23. Additional Documents
If Lessor shall so request, Lessee shall execute and deliver to Lessor such documents as Lessor shall deem necessary or desirable for purposes of recording or filing to protect the interest of Lessor in the Equipment including, but not limited to a UCC financing statement.
24. Typographical Errors
In the event a product is listed at an incorrect price due to typographical error or error in pricing information received from our suppliers, Lessor shall have the right to refuse or cancel any orders placed for product listed at the incorrect price. Lessor shall have the right to refuse or cancel any such orders whether or not the order has been confirmed and Lessee’s credit card charged. If Lessee’s credit card has already been charged for the purchase and Lessee’s order is canceled, Lessor shall issue a credit to Lessee’s credit card account in the amount of the incorrect price.
25. Option To Purchase
(a) If the Lessee does not violate any terms and conditions of this Lease, the Lessee shall, at the end of the Term, have the option to purchase the Equipment at a price (the “Purchase Price”) equal to its fair market value as defined in subsection 22(b). The Lessee shall exercise this option by giving notice in writing to the Lessor at least 3 days before the end of the Term.
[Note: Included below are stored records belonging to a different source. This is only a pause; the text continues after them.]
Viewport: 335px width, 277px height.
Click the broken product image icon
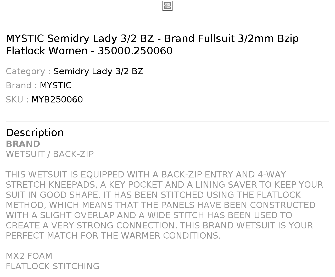[x=168, y=6]
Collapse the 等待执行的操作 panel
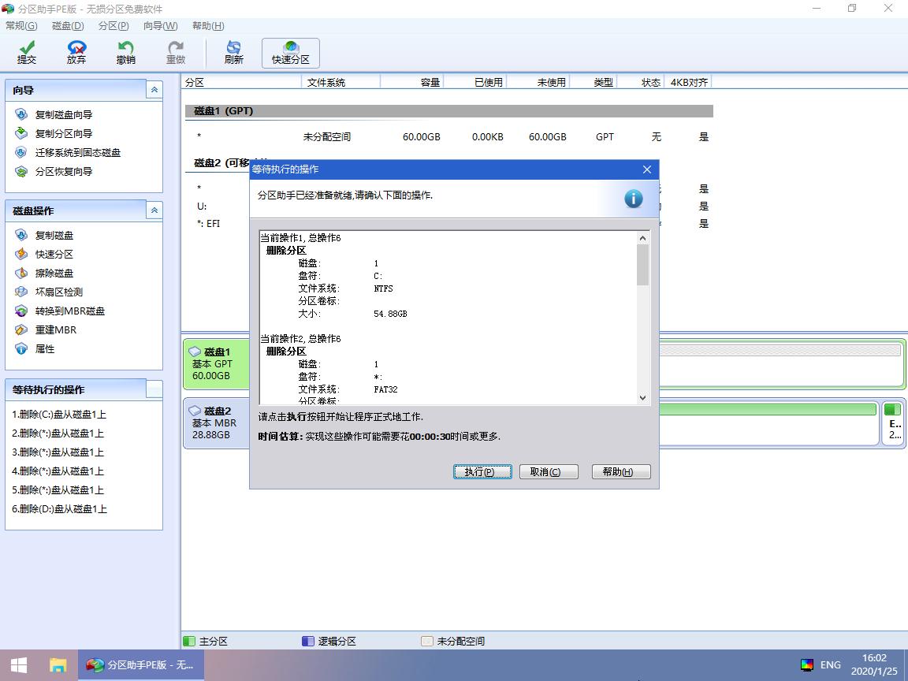 (154, 389)
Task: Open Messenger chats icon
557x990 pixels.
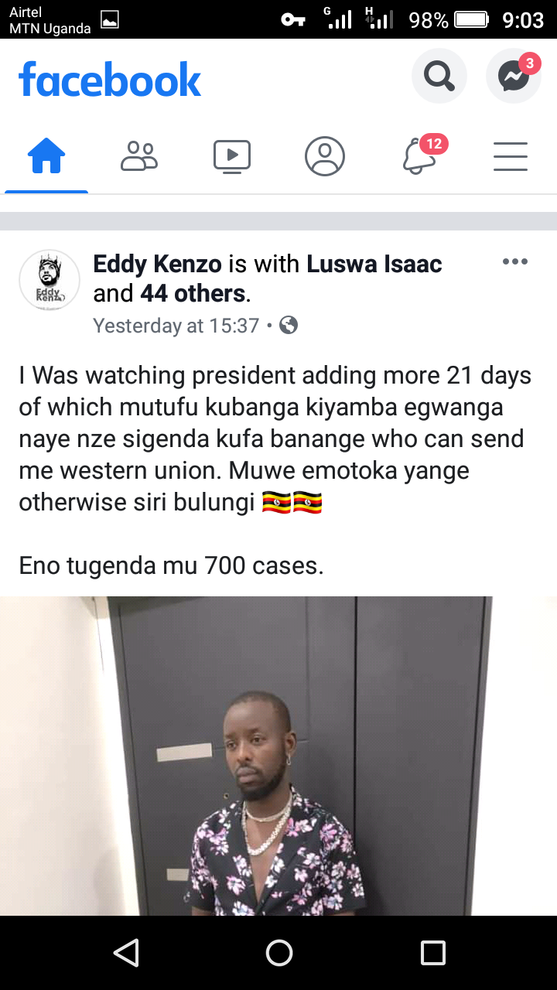Action: pos(513,76)
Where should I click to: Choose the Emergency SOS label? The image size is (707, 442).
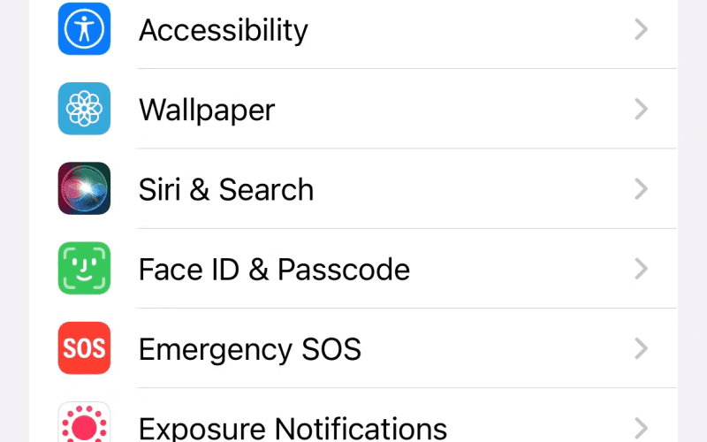(250, 350)
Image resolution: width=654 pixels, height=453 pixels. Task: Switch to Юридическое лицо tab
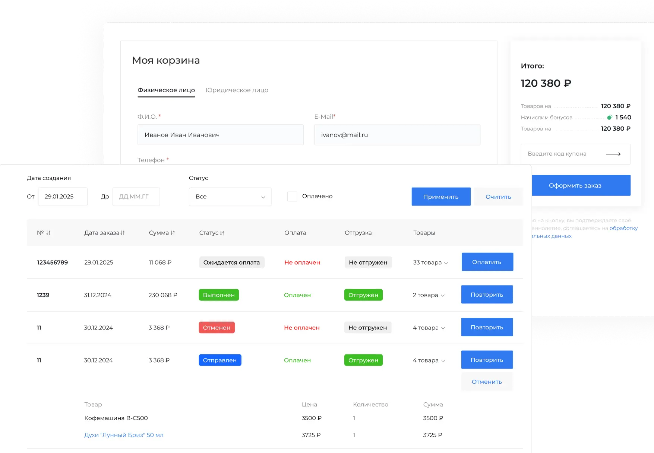pos(237,90)
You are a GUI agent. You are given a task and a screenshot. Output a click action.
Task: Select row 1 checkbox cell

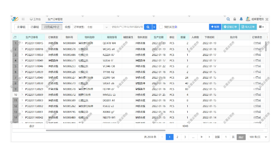pos(16,43)
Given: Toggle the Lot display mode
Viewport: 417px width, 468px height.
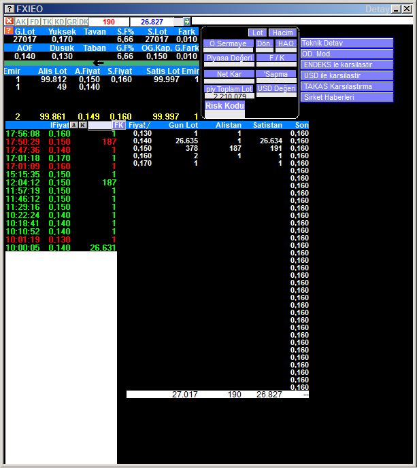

(b) The fair market value of the Equipment on the last day of the Term as determined by mutual agreement between the Parties, shall be taken as “the fair market value” of such Equipment.
(c) The Lessee shall pay the Purchase Price to the Lessor within 3 days after the end of the Term.
26. Return of Equipment
At the end of the Term, unless the Lessee opts to renew the Lease, the Lessee shall be obligated to return the Equipment to the Lessor at the Lessee’s expense.
27. Lessee’s Right Of Inspection
The Lessee shall have the right to inspect the Equipment during the Lessor’s normal business hours. Once the equipment has been inspected and authorized to be released, the Lessor shall not be held responsible for any malfunction of the equipment during any time of an event.
28. Entire Agreement
This instrument constitutes the ENTIRE AGREEMENT between the parties on the subject matter hereof and it shall not be amended, altered or changed except by a further writing signed by the parties.
29. Option To Renew
If the Lessee is not in default at the end of this Term, the Lessee shall have the option to renew the Lease for a similar term on such terms and conditions as the Parties may agree at the time of such renewal.
30. Governing Law
This Lease shall be construed and enforced according to laws of the State of California.
Lessee and Lessor agree that the United States District Court for the District of California and/or the County or District Court for California’s 20th Judicial District shall have exclusive jurisdiction over any dispute between you and PHOTOBOOTH XPRESS relating in any way to the PHOTOBOOTH XPRESS service or website or this Agreement.
PHOTOBOOTH XPRESS reserves the right to cancel any order for any reason, including price mistakes.
These Terms and Conditions will supersede any terms and/or conditions Lessee includes with any purchase order, regardless of whether Lessor signs the purchase order or not. Lessor reserves the right to make changes to this site and these Terms and Conditions at any time.